Our study has limitations. First, the outcome of interest, PPD, lacks an official medical diagnosis and is dependent on participant responses to survey data. While screening questions mimic validated clinical screening tools,37 they may not always correctly classify the actual condition of PPD. Second, an important demographic factor for which this data set differs from the overall Utah population is race and ethnicity. The dataset contains the following racial breakdown: 72.7 percent White, 6.9 percent non-White, non-Hispanic, and 20.3 percent Hispanic (higher than the national average). Thus, findings from this study will be generalizable for White and, to some extent, Hispanic women but no other minority groups prevalent in Utah.

Conclusion

It may be of value to explore the relative impact of specific factors associated with adverse outcomes, as this data may help inform decisions about use of finite resources in mitigating and preventing harm. Our study found that exposure to abuse before and during pregnancy, in addition to partner-related stress, were significant predictors of PPD. Further examination may be warranted to explore the interplay between partner-related physical abuse, life stressors, and perceived stress on risk of PPD, as women may suffer similar negative life events but appraise the impact or severity differently.

Acknowledgements

Data were provided by the Utah Pregnancy Risk Assessment Monitoring System, a project of the Utah Department of Health (UDOH), the Office of Vital Records and Health Statistics of the UDOH, and the Centers for Disease Control and Prevention (CDC) of the United States Department of Health and Human Services.
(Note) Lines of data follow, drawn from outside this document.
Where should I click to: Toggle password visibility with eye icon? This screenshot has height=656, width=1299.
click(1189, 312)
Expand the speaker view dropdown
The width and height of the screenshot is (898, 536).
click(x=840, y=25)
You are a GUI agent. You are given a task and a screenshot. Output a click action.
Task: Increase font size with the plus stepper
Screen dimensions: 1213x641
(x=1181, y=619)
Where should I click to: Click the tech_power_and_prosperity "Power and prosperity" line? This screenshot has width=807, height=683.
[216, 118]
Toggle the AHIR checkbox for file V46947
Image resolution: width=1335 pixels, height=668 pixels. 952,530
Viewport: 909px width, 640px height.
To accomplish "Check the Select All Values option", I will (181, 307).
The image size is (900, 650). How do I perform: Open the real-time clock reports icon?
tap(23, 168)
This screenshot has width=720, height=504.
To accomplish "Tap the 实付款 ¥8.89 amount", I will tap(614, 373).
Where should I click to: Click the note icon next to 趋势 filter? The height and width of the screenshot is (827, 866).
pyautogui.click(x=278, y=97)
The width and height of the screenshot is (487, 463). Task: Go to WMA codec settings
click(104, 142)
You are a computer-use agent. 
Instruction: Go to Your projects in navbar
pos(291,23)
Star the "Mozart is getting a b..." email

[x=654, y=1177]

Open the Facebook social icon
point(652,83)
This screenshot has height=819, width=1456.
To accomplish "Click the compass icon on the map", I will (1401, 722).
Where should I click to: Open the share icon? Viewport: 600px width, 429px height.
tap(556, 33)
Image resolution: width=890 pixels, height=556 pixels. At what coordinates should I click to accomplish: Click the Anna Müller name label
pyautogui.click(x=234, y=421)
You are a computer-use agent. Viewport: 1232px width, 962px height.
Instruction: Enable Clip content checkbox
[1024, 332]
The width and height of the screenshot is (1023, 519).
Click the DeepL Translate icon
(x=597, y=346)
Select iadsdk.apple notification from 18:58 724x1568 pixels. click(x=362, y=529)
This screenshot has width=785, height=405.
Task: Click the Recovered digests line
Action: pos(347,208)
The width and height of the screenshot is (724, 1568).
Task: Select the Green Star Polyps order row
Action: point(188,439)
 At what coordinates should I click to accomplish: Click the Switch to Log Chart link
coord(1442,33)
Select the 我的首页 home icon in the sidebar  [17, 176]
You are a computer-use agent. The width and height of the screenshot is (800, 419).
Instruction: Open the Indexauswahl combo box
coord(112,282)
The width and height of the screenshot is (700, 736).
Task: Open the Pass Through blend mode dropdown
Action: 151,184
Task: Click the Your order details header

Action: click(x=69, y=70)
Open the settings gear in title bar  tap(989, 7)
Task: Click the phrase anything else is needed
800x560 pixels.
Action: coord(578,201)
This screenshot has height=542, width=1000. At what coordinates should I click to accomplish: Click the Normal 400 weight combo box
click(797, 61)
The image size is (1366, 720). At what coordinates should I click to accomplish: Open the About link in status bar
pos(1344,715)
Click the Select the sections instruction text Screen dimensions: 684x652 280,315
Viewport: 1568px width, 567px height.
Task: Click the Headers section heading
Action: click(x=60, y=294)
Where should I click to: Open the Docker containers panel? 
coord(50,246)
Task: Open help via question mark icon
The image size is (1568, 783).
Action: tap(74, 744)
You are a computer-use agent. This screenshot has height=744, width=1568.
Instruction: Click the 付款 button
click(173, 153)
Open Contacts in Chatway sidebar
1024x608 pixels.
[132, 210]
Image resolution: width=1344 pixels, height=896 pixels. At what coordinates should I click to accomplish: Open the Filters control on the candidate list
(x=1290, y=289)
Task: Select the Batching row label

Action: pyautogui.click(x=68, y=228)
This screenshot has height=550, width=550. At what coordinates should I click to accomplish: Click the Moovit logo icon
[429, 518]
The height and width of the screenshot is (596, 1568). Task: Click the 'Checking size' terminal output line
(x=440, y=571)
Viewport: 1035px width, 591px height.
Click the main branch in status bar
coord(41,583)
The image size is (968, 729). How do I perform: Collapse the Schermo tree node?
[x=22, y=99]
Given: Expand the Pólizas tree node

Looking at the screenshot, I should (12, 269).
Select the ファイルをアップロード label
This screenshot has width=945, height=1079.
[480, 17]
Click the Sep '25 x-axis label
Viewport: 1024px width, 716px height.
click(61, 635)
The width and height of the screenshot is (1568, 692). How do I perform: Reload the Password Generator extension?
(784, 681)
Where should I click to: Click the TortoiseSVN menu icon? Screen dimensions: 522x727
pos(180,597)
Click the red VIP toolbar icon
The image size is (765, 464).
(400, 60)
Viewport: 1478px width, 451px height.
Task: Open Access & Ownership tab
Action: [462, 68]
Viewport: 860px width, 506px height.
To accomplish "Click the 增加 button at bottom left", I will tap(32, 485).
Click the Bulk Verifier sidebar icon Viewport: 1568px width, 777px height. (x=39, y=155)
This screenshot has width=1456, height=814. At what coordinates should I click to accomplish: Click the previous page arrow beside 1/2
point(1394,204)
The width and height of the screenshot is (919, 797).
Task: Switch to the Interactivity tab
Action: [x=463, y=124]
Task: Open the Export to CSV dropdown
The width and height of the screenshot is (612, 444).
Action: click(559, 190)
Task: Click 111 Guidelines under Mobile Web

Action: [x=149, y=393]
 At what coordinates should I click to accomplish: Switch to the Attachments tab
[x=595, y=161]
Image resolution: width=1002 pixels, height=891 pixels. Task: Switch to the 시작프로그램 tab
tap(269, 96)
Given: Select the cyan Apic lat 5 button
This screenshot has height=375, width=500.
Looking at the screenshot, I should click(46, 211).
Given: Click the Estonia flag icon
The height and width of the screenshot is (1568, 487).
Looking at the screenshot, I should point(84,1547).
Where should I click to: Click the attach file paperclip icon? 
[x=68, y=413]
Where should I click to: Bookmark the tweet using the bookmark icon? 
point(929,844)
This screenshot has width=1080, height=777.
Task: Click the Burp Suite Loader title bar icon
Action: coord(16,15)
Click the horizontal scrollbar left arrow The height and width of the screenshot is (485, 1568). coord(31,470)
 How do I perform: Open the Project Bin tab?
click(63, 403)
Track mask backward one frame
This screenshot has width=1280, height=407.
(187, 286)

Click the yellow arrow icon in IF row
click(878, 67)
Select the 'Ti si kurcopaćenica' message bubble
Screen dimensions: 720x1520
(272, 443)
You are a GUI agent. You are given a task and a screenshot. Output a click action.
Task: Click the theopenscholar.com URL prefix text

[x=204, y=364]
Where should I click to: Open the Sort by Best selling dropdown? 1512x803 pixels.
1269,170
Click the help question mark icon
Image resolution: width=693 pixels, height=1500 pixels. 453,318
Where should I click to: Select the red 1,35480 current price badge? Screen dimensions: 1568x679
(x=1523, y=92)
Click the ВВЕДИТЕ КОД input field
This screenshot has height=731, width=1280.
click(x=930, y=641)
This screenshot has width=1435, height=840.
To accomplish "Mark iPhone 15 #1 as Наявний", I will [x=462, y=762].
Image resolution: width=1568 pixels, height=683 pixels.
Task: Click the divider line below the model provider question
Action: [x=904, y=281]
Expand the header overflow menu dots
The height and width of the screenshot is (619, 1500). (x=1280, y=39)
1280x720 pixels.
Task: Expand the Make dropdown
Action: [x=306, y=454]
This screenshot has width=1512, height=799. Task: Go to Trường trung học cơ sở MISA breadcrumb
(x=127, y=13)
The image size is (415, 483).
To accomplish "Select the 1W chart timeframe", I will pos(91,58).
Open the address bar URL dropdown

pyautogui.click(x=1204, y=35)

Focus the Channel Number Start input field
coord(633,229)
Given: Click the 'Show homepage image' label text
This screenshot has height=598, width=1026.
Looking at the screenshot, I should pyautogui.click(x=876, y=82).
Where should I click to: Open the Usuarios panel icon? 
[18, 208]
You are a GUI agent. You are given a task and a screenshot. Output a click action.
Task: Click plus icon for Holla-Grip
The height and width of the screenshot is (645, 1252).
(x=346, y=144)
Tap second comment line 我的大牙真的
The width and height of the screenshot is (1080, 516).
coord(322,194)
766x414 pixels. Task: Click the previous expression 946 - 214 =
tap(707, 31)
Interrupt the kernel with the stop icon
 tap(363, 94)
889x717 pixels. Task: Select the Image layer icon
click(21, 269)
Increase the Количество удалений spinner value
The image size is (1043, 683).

The authors extend appreciation to the participants who made the study possible. This report does not represent the official views of the UDOH or CDC.

Funding

Dr. Karen Schliep was supported by a NIH National Institute of Aging (NIA) grant, “Hypertensive Disorders of Pregnancy and Subsequent Risk of Vascular Dementia, Alzheimer’s Disease, or Related Dementia: A Retrospective Cohort Study Taking into Account Mid-Life Mediating Factors” (K01AG058781). Dr. Charles R. Rogers was financially supported by 5 For the Fight, the University of Utah Huntsman Cancer Institute, the V Foundation for Cancer Research, and a NIH National Cancer Institute (NCI) grant (K01CA234319). The content is solely the responsibility of the authors and does not necessarily represent the official views of the NIH, 5 For the Fight, V Foundation for Cancer Research, Huntsman Cancer Institute, or the University of Utah.